Honorables défenseurs de la vérité et de la justice, je vous écris pour dénoncer non pas l’extraordinaire scandale du verdict du procès des deux monstres, Esteban Morillo et Samuel Dufour, onze ans ferme seulement pour Esteban qui méritait la perpétuité pour s’être défendu, enfin, pour avoir défendu son idéologie infâme, et sept ans ferme seulement pour Samuel qui n’a certes porté aucun coup sur la victime mais qui en avait l’intention, je vous écris pour dénoncer plutôt une phénoménale chanson antisémite qui sévit en France depuis trop longtemps, plus exactement une comptine, intitulée La famille tortue, dont j’ose à peine ici prononcer les paroles abjectes.

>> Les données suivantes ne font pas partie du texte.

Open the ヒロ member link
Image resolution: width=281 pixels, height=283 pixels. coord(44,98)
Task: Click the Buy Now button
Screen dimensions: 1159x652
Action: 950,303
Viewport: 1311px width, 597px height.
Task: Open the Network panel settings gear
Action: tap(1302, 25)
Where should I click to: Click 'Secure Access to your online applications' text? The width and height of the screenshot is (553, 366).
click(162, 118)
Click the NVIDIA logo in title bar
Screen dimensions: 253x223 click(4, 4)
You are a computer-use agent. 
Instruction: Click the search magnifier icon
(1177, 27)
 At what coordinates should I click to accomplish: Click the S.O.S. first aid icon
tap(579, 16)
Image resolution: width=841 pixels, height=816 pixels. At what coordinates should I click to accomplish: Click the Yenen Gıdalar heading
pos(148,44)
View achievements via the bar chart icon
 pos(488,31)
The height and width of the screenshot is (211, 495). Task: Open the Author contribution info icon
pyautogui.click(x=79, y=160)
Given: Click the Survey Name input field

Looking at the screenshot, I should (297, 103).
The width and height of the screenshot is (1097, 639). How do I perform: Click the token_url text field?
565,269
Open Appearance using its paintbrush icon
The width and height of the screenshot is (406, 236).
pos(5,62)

Je vous en prie, faites quelque chose pour arrêter ce torrent d’horreurs qui font saigner les oreilles des honnêtes citoyens. Voici donc l’objet du délit, que dis-je, l’objet du crime épouvantable : « Jamais on n’a vu, jamais on ne verra, la famille tortue courir après les rats ; le papa tortue et la maman tortue et les enfants tortue iront toujours au pas ». Voilà… Vous l’aurais compris, ici, « la famille tortue » qui va « toujours au pas » de la vertu c’est la famille française traditionnelle, et « les rats » qui courent après l’argent ce sont bien-sûr les Juifs. Honorables défenseurs de la vérité et de la justice, nous, honnêtes citoyens, nous en remettons à vous pour que cesse cette propagande musicale ignoble, en France et dans tous les pays francophones. La haine ne peut plus agir impunément. Notez quand même que la comptine ne dit pas « courir avec les rats » mais « courir après les rats ». C’est-à-dire que la famille française traditionnelle est fortement incitée à ne pas « courir après » les Juifs, à ne pas les chasser et à laisser donc le gouvernement les chasser, un gouvernement fasciste évidemment. Cette comptine sournoise appelle donc à un putsch pour instaurer un État fasciste, un putsch que des gens comme Esteban et Samuel préparent en secret. C’est insoutenable. De grâce, ne laissez-pas nos appels désespérés sans réponse, tant qu’il en est encore temps. Faites interdire cette chanson par décret et punir toute personne, enfant ou adulte, qui la chantera de trois ans de prison ferme, et de treize ans de prison ferme toute récidive. La haine ne peut pas passer.

Dans l’espoir d’une réponse rapide, veuillez croire, très honorables défenseurs de la vérité et de la justice, à mon extrême vigilance et à mon intransigeance sans faille.